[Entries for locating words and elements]

***

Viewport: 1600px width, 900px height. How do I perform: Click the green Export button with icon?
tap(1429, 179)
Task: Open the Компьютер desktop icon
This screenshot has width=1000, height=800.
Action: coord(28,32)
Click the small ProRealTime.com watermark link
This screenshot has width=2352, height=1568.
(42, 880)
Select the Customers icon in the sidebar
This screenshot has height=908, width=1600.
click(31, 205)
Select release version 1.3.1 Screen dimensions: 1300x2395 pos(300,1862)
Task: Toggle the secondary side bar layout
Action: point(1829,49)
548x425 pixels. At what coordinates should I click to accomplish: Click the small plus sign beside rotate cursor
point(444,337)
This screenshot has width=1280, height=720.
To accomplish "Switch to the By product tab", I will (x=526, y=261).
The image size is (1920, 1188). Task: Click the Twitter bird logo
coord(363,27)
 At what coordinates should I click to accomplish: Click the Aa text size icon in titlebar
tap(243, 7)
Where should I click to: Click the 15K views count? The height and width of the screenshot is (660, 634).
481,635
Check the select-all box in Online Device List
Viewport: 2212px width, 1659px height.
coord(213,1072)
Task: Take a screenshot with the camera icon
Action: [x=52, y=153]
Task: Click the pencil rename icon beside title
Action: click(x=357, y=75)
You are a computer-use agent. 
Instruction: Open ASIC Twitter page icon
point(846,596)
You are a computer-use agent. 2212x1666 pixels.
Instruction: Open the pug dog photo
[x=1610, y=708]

***

• _GOAL_
Write out every line of the records above so that each one matches the original character for character.

• _TASK OUTPUT_
Viewport: 1600px width, 900px height. How do I perform: Click the green Export button with icon?
tap(1429, 179)
Task: Open the Компьютер desktop icon
This screenshot has width=1000, height=800.
Action: coord(28,32)
Click the small ProRealTime.com watermark link
This screenshot has width=2352, height=1568.
(42, 880)
Select the Customers icon in the sidebar
This screenshot has height=908, width=1600.
click(31, 205)
Select release version 1.3.1 Screen dimensions: 1300x2395 pos(300,1862)
Task: Toggle the secondary side bar layout
Action: point(1829,49)
548x425 pixels. At what coordinates should I click to accomplish: Click the small plus sign beside rotate cursor
point(444,337)
This screenshot has width=1280, height=720.
To accomplish "Switch to the By product tab", I will (x=526, y=261).
The image size is (1920, 1188). Task: Click the Twitter bird logo
coord(363,27)
 At what coordinates should I click to accomplish: Click the Aa text size icon in titlebar
tap(243, 7)
Where should I click to: Click the 15K views count? The height and width of the screenshot is (660, 634).
481,635
Check the select-all box in Online Device List
Viewport: 2212px width, 1659px height.
coord(213,1072)
Task: Take a screenshot with the camera icon
Action: [x=52, y=153]
Task: Click the pencil rename icon beside title
Action: click(x=357, y=75)
You are a computer-use agent. 
Instruction: Open ASIC Twitter page icon
point(846,596)
You are a computer-use agent. 2212x1666 pixels.
Instruction: Open the pug dog photo
[x=1610, y=708]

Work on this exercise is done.